5 - Paylaşılan Dertler

163 20 67
                                    

HASNA

Etşenya Eyaleti

Yankı Şehri

Akşam

Yemek olabildiğince sessiz ve sıkıcı geçmişti. Hasna, kuru havayı suçlayarak yemekteki lezzetsizliğe ses çıkarmadı ama Serbevne çorbadan bir kaşık alıp yüzünü buruşturarak tabağı önünden itmiş daha sonra da gelen kuzuya hiç bakmamıştı.

Buraya geldiklerinden beri kimsenin pek keyfi yoktu. Serbevne, İtah'tan giderek uzaklaştığı için dert yanıyor, amcasının ittifakını görmezden gelmek ne kelime küçümsüyordu. İkili sadece iki kere konuşmuş, birinde kadın adama geldiği için minnetini sunmuş diğerinde de kendisine uzatılan tuz için teşekkür etmişti.

Tek bir plan, tek bir tasarıda bulunmamıştı kimse henüz. Bunun en büyük sebebi de kimsenin söylemeye tenezzül edebileceği dahiyane bir fikri olmamasıydı. Tam tersine, Hona'ya haberlerin çoktan uçtuğuna emin olduktan sonra işler daha da gerilmiş, suratlar birbirine dönerek bu sıcaktan yanan karargahın içinde ufak çaplı bir saklambaç oynanmaya başlanmıştı.

Hasna'nın haftalar önce nefesini keserek toprakla boğmaya çalıştığı kadın Hasna'nın yanında bitti.

"Onu yiyecek misin?" diye sordu Hude. Kısa saçları terden yapış yapış olmuştu. Üzerinde yıpranmış, acilen tamir gerektiren kırmızı üniforması vardı.

Hasna başını sallayıp tabağını uzattı.

"Afiyet olsun," dedi cadı.

"Kuzu eti her zaman bulabileceğin bir şey değil buralarda." Kadın çatalı boş verip kuru eti ekmek arası yaptı.

Yanında oturan ikizi onu tasvip etmeyen bakışlar attı aynı anda. "Yavaş ye, boğulacaksın," deyince ikizler istemsizce dönüp Hasna'ya baktılar.

Cadı hafifçe gülümseyip hiçbir pişmanlık belirtisi göstermeden bakışlarını bu yerde onları koruması için atanmış olan askerlerden çevirdi.

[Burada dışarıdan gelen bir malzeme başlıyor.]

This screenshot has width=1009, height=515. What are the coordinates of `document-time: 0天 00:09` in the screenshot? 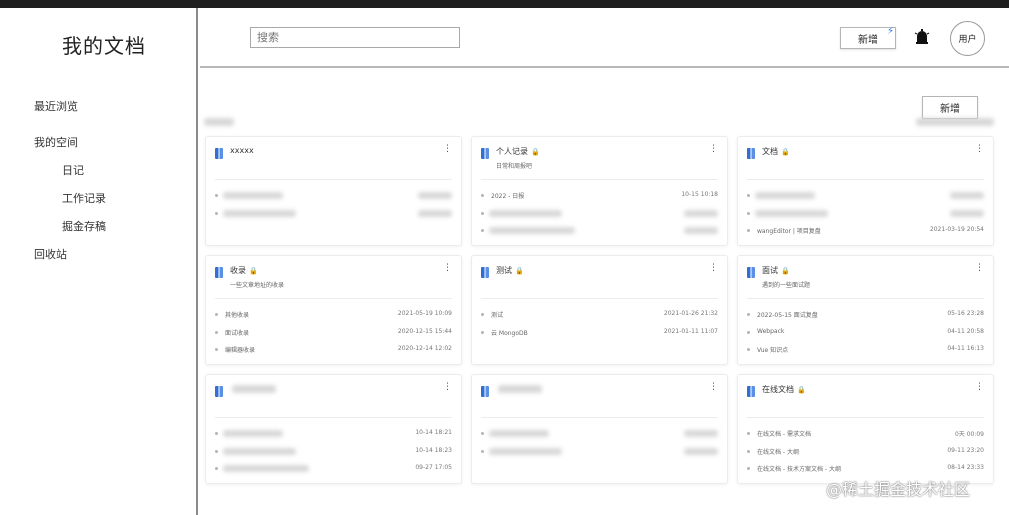 It's located at (969, 434).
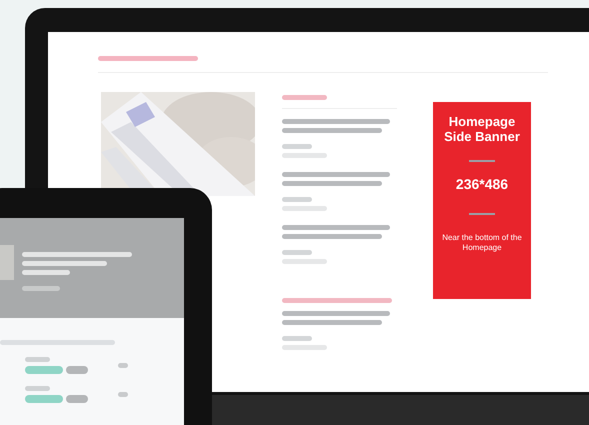 The image size is (589, 425). I want to click on thumbnail, so click(7, 262).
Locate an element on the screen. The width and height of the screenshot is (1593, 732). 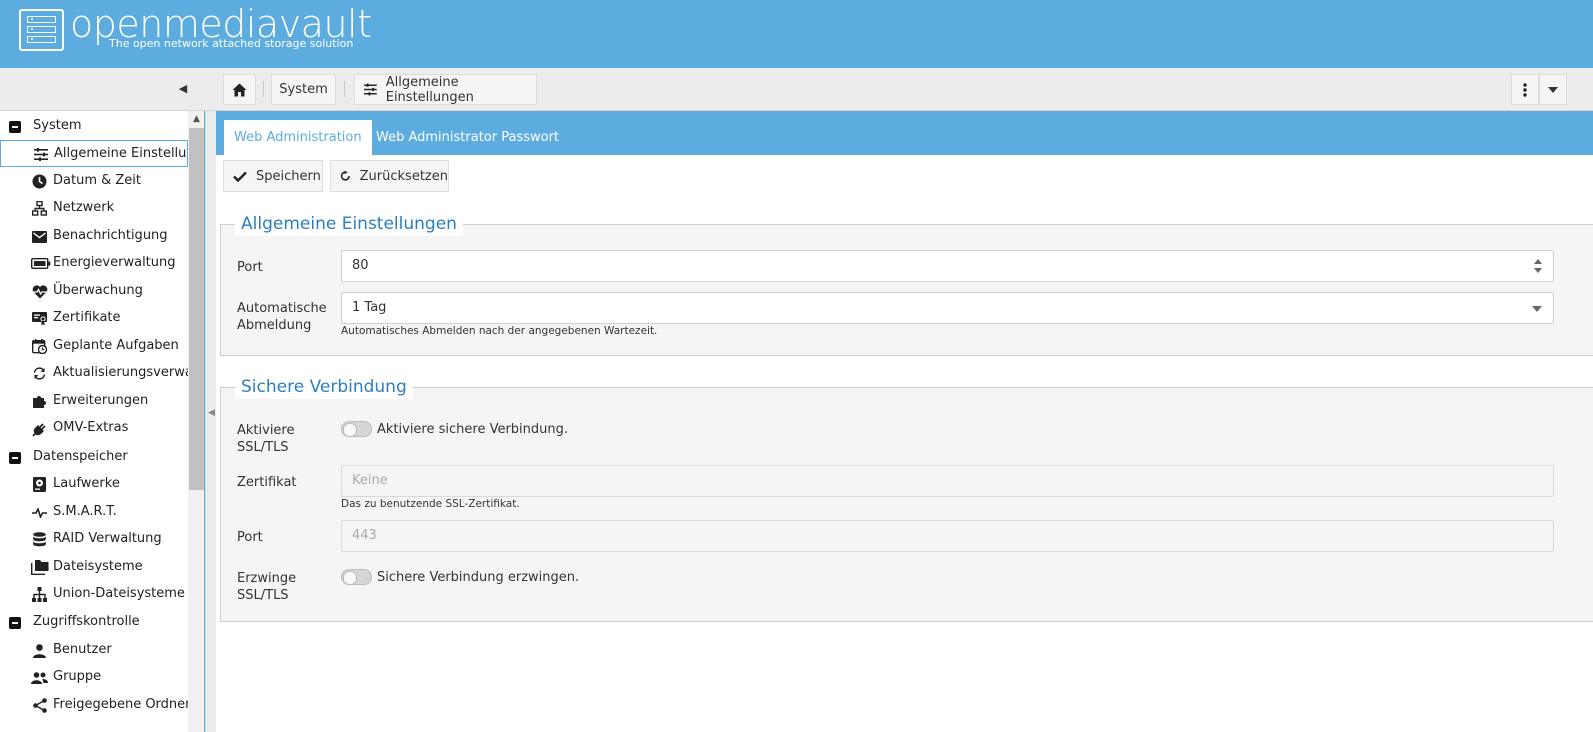
nav-item-label: Aktualisierungsverwaltung is located at coordinates (120, 372).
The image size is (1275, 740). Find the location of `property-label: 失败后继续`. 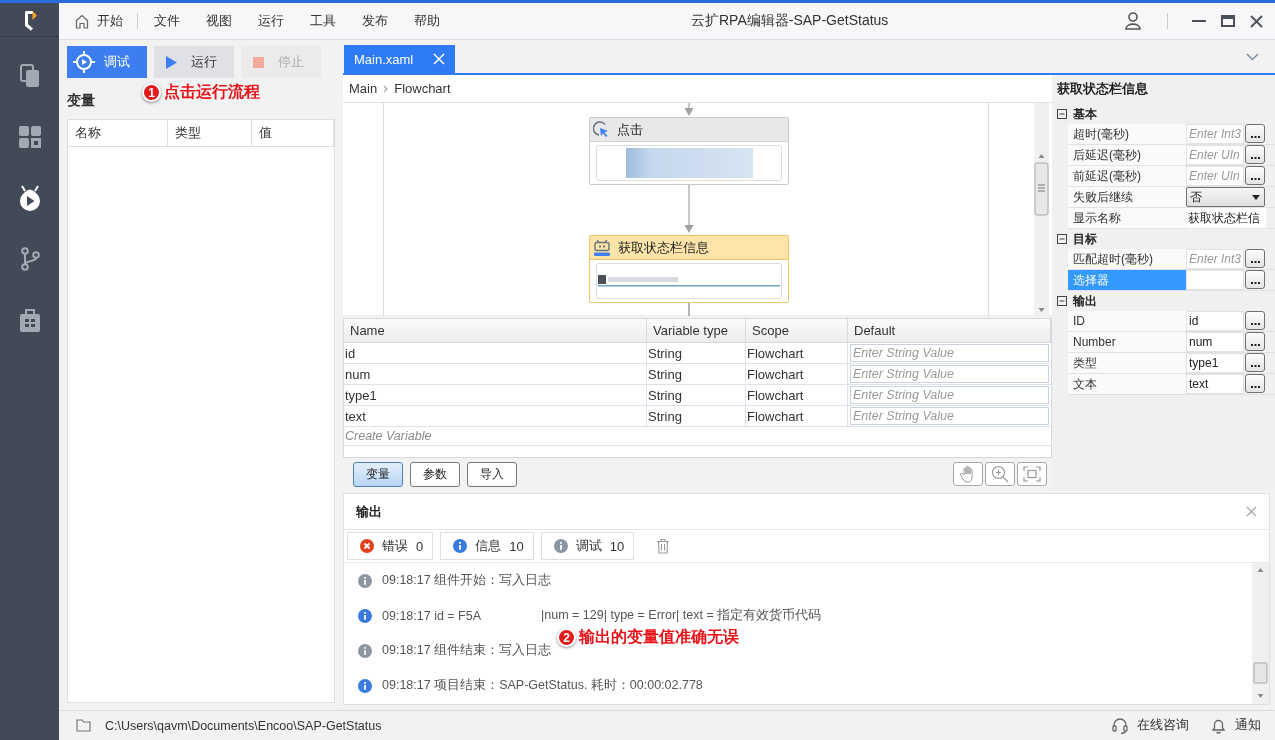

property-label: 失败后继续 is located at coordinates (1127, 197).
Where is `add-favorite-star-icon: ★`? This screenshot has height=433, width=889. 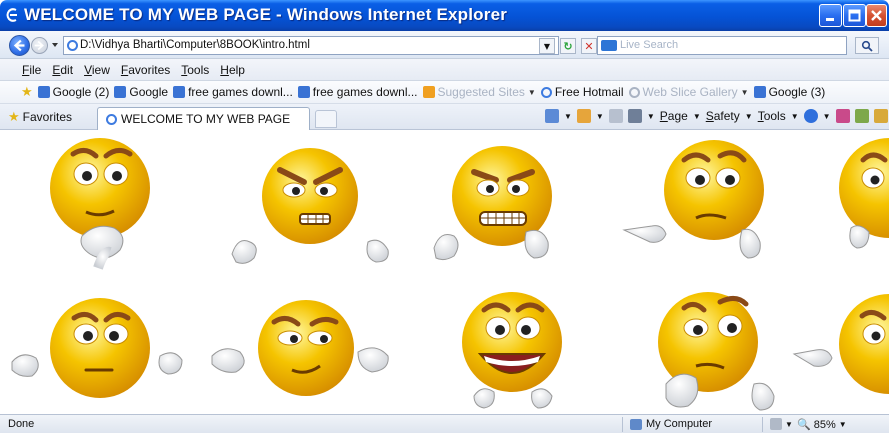 add-favorite-star-icon: ★ is located at coordinates (27, 92).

Aynı anda odaya Talu ile Zeir girdi. Masada oturan askerler ağızlarındaki lokmalarını hızlıca yutup ayağa fırladılar. Hude ile Asral birbirlerini dürtüp baş selamı verdikten sonra Talu'nun bakışlarıyla onlara kaybolmalarını söylediğini görünce adamı dinleyip yok oldular. Böylece ikizlerin Hasna'yı dikizleme görevi son buldu.

"Afiyet olsun hanımlar," dedi Talu masanın geri kalanına. Almakay elindeki bıçağıyla zaten ölü olan ete eziyet ediyordu. Amcasını görmezden gelerek Talu'ya selam verdi. Yanında oturan Serbevne ise önce ne yapacağını bilemez halde karşısında dikilen adamlara baktı sonra da ayağa kalktı aniden.

"Doydum ben, odama gidiyorum," dedi kadın.

"Otur, konuşmamız gerek," dedi Talu elini sallayarak. Uzun bir gömlek ile bol bir pantolon giymişti. Hasna burada geçirdiği günlerde Talu'yu hiç tümenbaşı üniforması ile görmediğini fark etti. Saç sakalı taranmamış halde dağınıktı.

Zeir ise tam tersi sinek kaydı tıraşını sanki akşam yemeğinden önce tekrardan olmuş, üzerinde tertemiz bordo üniforması ile dimdik bir şekilde Talu'nun yanında dikiliyordu. Fakat tüm bu düzenin yanında adam günden güne sıcacık güneşin altında eriyor gibiydi. Çok zayıftı.